At one of the meetings the other day, angry things were said about the King and the Crown Prince, the people blaming them for the unfortunate results of the war.
The cabinet ministers and the more thoughtful people in Greece are, however, of opinion that the best thing to be done is to bear, as best they may, the burdens which it puts on the country.
The Russian Minister in Athens has laid the treaty officially before the Greek minister of foreign affairs, and now all the necessary formalities have been gone through, and it only remains for the Greek parliament to accept or refuse the terms offered.
The Russian minister sent a note with the treaty, saying that the Sultan considered the Powers had done all that they could to restore peace, and he now waited for Greece to send her ministers to Constantinople to arrange the final document which will bind the two countries. The Russian minister also stated that the Powers offered to assist at the meetings, in case any fresh difficulties should arise.
You must not imagine from this that there are to be two treaties of peace. There will of course be but one; however, lest you should be confused as to how it is that the Powers, having arranged a treaty which was signed by Turkey, are now conveying a message to Greece asking her to send her ministers to arrange another treaty, it is best to explain the matter to you.
The business of the Powers was to find out on what terms the Sultan was willing to make peace with Greece. They had no right to promise that Greece would accept the terms Turkey offered; they could only use their influence to have the terms as easy as possible.
The terms of peace being agreed upon between the Sultan and the Powers, they signed their names to the document, to show that they meant to keep their promises.
The signing of this paper does not necessarily mean that the final treaty of peace is to be exactly like it, but merely that the Sultan is willing to agree that the frontier shall be laid out as has been agreed upon with the Powers, the Greeks to pay not less than a certain sum, and Thessaly to be evacuated (the Turkish troops withdrawn from it) not later than a certain date.
On this basis Turkey and Greece will meet, and draw up the final treaty, which both sovereigns will sign, and which will bind them to carry out all it provides.
The Boule, the Greek parliament, will have met in a few days, and will have to decide whether the terms offered by Turkey shall be accepted or not.
It is reported that the Greek Government will resign. None of the ministers wish to remain in power, and be held responsible for accepting the treaty.
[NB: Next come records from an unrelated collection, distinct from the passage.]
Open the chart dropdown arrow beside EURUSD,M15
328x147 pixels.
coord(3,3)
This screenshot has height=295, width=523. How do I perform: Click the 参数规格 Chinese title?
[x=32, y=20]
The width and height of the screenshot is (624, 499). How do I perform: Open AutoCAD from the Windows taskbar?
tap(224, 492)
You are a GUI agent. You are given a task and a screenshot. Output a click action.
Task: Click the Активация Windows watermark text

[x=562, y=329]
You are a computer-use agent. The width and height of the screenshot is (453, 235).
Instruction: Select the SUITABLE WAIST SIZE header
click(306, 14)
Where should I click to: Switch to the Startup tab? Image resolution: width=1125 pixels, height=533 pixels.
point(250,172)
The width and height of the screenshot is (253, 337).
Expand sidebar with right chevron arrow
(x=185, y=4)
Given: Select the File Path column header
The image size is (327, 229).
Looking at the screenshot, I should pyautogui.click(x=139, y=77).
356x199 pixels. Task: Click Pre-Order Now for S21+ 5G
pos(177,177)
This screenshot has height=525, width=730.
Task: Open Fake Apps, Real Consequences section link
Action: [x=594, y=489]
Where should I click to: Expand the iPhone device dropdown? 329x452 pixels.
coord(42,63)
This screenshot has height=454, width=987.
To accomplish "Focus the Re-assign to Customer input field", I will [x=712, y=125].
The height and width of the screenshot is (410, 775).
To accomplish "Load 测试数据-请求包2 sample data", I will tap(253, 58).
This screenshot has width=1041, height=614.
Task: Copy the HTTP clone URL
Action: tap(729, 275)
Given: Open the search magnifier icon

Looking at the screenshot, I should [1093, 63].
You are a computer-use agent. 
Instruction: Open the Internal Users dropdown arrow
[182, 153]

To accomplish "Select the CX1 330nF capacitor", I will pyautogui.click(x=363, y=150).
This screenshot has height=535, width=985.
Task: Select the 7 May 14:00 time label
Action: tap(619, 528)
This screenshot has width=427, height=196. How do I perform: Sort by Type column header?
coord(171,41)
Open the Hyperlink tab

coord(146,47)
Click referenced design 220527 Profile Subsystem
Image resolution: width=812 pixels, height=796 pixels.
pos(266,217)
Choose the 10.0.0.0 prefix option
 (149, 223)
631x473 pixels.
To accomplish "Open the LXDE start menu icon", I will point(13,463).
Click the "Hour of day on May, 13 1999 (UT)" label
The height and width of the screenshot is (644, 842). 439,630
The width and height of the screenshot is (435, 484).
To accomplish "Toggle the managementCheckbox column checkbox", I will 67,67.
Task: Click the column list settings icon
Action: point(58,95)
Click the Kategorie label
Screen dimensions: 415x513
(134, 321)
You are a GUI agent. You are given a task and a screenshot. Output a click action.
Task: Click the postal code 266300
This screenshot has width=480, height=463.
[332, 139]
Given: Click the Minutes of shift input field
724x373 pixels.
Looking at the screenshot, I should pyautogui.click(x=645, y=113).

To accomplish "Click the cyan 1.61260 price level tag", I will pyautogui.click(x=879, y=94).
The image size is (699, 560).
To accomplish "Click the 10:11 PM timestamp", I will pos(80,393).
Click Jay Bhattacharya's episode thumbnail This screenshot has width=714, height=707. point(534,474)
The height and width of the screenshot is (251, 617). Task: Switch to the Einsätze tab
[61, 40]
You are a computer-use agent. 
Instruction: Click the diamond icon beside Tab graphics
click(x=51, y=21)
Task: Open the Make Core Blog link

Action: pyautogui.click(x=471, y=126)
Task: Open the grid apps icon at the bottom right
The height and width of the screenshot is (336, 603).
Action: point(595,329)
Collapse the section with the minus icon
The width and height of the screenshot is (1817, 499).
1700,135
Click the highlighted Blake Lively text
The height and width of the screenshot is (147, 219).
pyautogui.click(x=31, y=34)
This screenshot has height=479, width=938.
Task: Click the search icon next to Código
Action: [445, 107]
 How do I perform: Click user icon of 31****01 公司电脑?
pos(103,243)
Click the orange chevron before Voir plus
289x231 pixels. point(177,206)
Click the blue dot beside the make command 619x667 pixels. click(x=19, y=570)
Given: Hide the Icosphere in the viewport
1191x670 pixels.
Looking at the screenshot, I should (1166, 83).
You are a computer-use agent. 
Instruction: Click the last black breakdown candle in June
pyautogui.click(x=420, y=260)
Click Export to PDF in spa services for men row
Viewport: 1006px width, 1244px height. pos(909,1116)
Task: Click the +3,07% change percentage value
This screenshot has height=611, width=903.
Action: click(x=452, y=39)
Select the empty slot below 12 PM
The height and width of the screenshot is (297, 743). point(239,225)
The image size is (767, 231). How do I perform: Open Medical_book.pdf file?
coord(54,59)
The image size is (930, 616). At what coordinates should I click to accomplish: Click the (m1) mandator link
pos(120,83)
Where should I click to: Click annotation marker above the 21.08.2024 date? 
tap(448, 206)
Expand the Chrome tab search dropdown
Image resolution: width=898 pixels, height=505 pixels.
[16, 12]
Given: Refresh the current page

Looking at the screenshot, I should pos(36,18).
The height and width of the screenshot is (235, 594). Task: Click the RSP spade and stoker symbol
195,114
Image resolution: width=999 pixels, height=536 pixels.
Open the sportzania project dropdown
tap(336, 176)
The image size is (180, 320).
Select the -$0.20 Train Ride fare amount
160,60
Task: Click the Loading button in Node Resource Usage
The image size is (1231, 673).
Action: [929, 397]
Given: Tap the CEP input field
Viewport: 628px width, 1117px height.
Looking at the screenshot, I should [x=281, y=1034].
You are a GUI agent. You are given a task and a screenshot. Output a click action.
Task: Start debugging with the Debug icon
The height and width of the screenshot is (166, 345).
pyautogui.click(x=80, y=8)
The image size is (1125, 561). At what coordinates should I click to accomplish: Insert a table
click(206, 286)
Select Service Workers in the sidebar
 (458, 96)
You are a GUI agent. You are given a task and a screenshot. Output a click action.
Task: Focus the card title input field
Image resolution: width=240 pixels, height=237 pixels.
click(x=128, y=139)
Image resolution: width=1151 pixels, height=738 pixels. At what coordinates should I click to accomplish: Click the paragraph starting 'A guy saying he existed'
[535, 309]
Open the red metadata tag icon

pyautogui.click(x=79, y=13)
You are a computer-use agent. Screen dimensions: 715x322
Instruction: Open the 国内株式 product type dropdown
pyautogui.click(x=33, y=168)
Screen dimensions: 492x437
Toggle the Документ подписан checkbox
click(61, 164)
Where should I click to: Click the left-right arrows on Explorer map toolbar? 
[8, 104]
It is supposed that the Boule will vote to accept the peace offer, and that the excitement among the people will gradually die out. It would of course be madness for King George to try and continue the war, because he has neither soldiers, generals, nor the necessary money.
The Turkish people are as jubilant and happy as the Greeks are angry and depressed.
It is openly said that the Sultan has been so successful about the peace negotiations that there is very little doubt that he will be able to arrange the matter of Crete in a manner that will be pleasing to all his subjects.
This may be only idle talk, or it may be, as we told you last week, that the Sultan does not intend to keep his word about Crete. It looks as if the island, for which Greece sacrificed herself, will not get home rule after all, but will be forced back into the old state of slavery from which King George tried to rescue her.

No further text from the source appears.